DIRECTIONS FOR THIS TASK
Within the lines below, the span from the line with "Task: Start the playlist with Play now" to the line with "Viewport: 1316px width, 920px", both ends included, is to be reproduced exactly, with pictures omitted.

DATA PROVIDED
+ + + + +
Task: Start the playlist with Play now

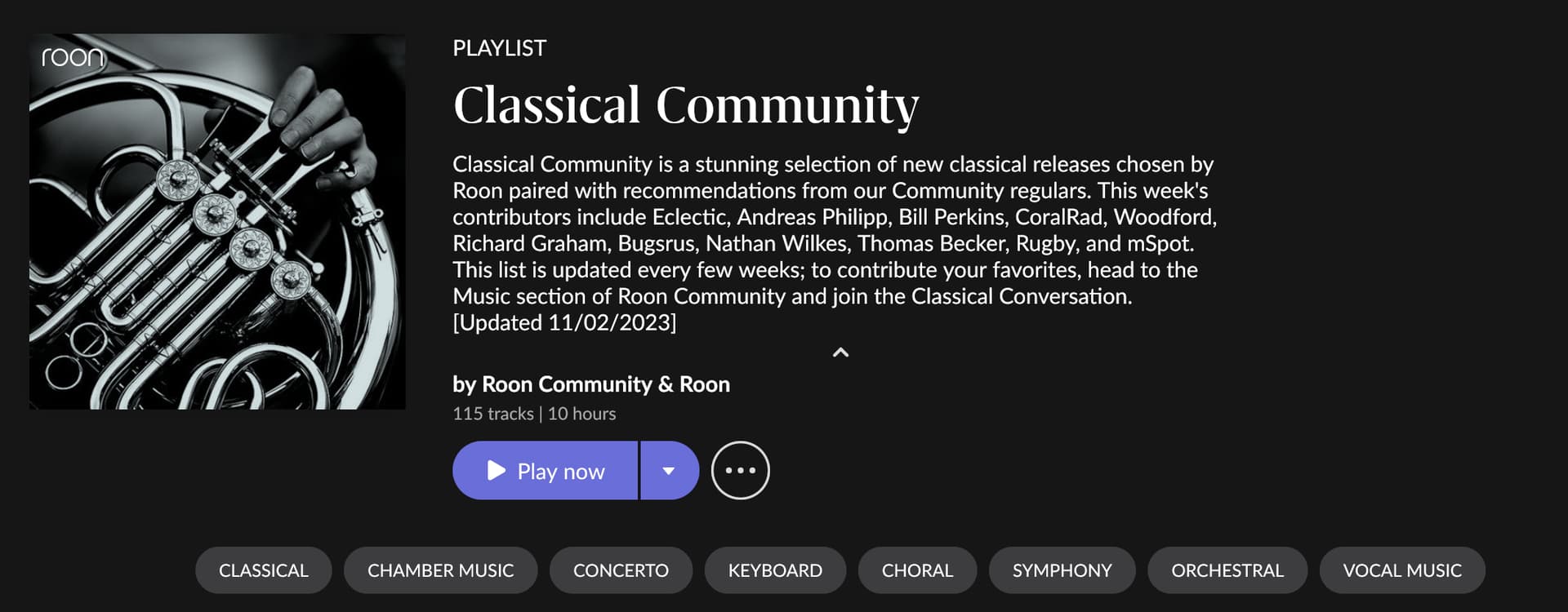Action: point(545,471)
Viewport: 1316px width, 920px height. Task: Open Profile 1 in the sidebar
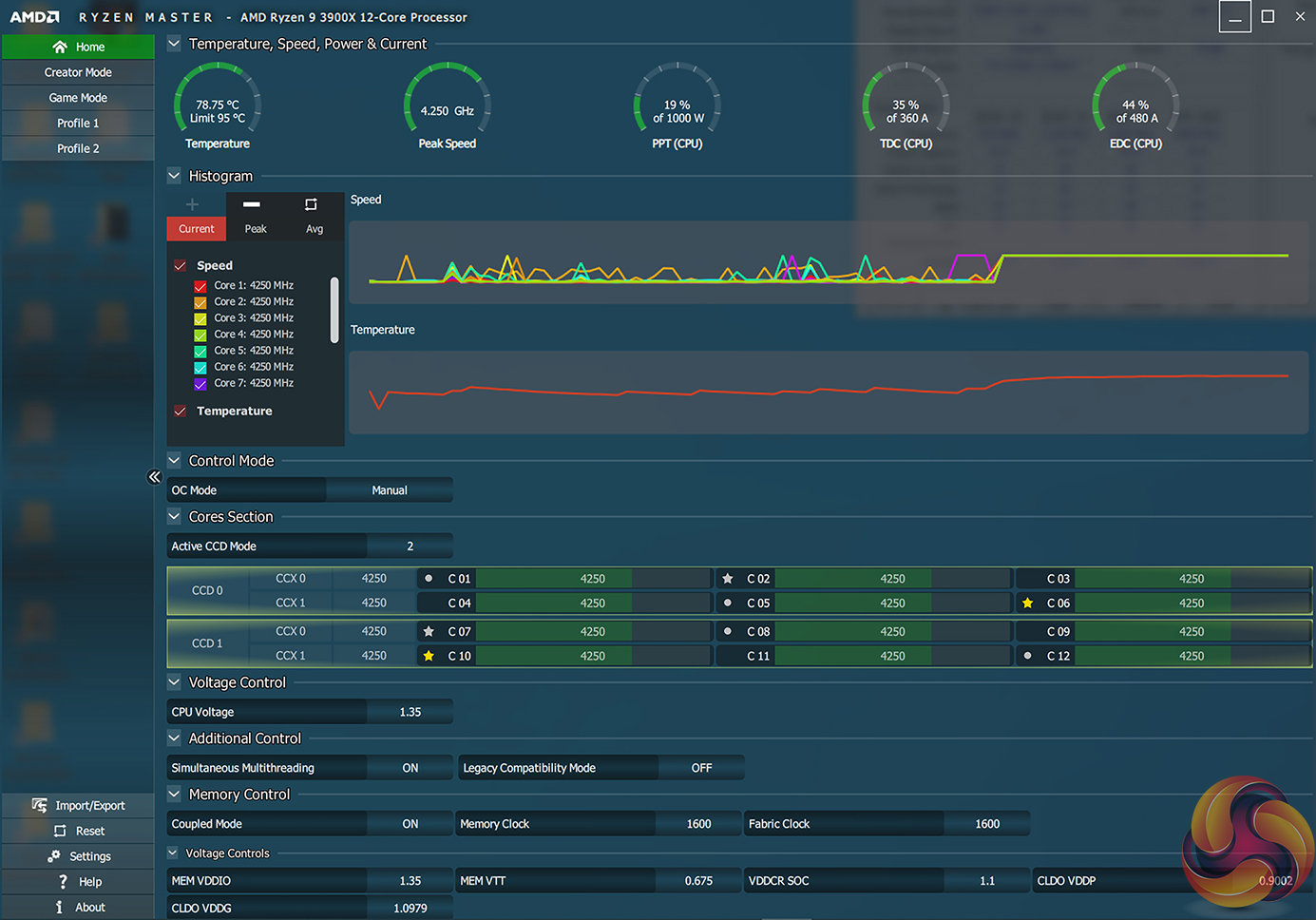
+ + + + +
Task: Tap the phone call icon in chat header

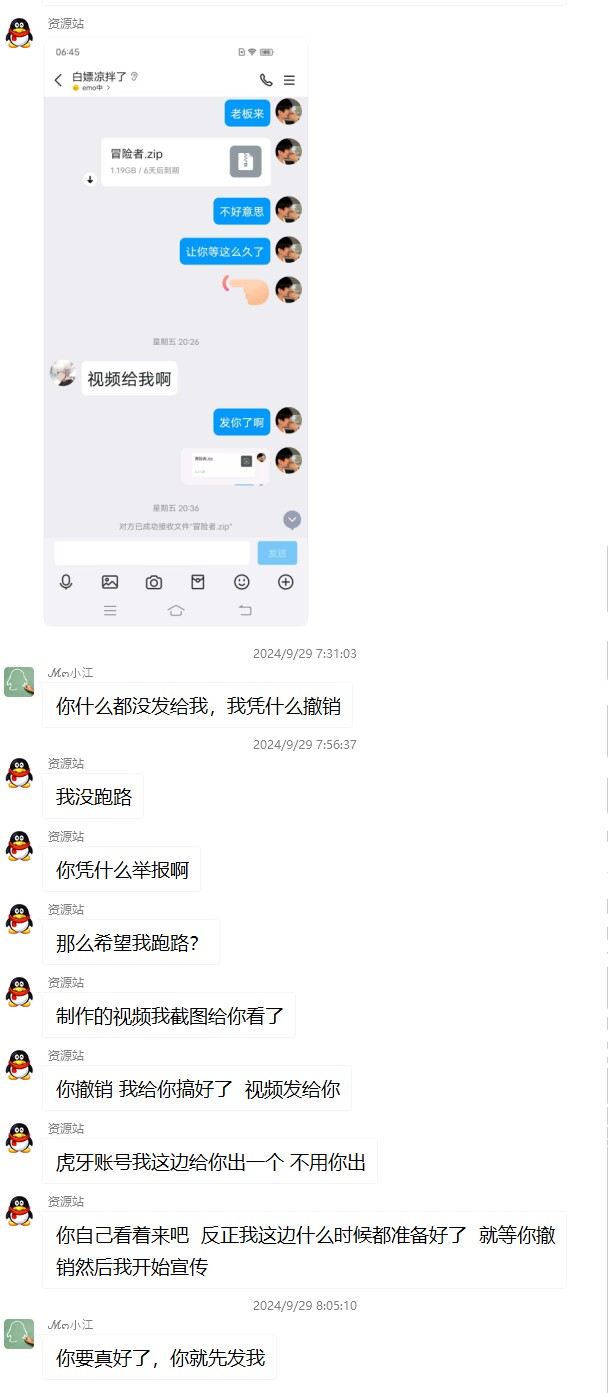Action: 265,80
+ + + + +
WRITTEN SOLUTION
Task: Start the playlist with Play now

Action: point(545,471)
Viewport: 1316px width, 920px height. Task: Open Profile 1 in the sidebar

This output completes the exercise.